» Your objective: Below are the entries to work from; restate word for word the portion that opens with the line containing "This screenshot has height=768, width=1024." and closes with the line containing "This screenshot has height=889, width=1581.", keeping both.

» Exercise input:

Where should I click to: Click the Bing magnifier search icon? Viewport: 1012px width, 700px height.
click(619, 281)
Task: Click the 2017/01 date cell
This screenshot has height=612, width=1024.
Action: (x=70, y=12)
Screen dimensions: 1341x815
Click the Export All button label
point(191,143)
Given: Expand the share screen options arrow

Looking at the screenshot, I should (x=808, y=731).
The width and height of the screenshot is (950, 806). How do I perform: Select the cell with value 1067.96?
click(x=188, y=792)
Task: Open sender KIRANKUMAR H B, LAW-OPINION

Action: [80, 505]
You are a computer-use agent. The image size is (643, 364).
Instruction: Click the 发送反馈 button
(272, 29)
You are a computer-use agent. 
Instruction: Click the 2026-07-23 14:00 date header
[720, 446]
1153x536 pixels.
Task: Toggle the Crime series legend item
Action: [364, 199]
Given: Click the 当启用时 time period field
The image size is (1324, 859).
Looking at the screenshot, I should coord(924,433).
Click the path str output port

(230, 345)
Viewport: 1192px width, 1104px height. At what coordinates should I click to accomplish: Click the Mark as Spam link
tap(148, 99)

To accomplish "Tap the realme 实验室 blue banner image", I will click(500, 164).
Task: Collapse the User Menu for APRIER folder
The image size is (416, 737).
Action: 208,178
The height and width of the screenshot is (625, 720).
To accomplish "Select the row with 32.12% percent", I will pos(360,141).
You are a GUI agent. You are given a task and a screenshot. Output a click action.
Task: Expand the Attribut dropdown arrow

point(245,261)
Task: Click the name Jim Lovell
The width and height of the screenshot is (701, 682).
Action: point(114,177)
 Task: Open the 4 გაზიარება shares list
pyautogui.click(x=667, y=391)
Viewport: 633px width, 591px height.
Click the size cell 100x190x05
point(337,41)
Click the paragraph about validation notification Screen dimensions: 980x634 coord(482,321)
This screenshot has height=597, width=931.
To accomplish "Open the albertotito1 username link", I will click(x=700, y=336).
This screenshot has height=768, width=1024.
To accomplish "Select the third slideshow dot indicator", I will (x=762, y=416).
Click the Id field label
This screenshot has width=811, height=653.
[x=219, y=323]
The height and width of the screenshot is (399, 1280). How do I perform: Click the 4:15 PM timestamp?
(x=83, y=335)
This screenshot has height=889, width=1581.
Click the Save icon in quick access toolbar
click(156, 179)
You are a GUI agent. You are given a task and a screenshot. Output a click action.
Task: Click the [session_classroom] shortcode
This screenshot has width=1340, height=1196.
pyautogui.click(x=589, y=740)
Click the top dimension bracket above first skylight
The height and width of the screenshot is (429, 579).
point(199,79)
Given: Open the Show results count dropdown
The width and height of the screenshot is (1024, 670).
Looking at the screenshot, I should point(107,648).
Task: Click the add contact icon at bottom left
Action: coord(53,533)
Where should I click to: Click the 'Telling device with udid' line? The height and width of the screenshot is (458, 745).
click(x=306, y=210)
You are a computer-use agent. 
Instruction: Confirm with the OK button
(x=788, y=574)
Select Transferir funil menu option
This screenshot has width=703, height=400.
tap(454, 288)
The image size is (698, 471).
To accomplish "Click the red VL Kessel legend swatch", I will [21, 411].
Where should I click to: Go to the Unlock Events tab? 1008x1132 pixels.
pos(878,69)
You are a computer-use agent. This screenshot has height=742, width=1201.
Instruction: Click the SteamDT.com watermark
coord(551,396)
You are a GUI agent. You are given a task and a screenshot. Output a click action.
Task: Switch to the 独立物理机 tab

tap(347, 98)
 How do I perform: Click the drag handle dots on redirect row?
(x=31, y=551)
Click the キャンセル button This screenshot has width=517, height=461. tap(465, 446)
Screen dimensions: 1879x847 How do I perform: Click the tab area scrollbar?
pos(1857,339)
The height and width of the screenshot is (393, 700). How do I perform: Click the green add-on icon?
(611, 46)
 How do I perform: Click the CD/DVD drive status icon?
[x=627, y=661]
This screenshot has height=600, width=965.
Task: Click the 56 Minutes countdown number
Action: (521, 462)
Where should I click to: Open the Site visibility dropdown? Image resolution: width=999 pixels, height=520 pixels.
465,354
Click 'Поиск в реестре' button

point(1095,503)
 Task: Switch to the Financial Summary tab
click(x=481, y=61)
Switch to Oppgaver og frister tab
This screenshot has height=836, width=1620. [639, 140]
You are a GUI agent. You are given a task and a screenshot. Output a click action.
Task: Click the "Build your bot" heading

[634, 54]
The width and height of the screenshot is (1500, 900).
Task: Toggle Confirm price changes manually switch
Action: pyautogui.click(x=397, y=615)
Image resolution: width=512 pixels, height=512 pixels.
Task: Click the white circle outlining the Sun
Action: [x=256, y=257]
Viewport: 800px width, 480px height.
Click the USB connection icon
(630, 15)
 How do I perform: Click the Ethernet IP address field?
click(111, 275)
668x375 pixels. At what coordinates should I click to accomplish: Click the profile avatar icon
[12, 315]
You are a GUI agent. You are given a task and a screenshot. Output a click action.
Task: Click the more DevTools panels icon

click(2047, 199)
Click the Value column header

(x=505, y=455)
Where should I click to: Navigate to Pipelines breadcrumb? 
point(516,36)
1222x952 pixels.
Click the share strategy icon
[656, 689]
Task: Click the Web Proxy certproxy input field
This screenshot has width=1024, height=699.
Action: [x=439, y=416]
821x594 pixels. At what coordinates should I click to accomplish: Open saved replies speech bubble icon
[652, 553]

» Reply:
This screenshot has height=768, width=1024.
To accomplish "Select the third slideshow dot indicator", I will (x=762, y=416).
Click the Id field label
This screenshot has width=811, height=653.
[x=219, y=323]
The height and width of the screenshot is (399, 1280). How do I perform: Click the 4:15 PM timestamp?
(x=83, y=335)
This screenshot has height=889, width=1581.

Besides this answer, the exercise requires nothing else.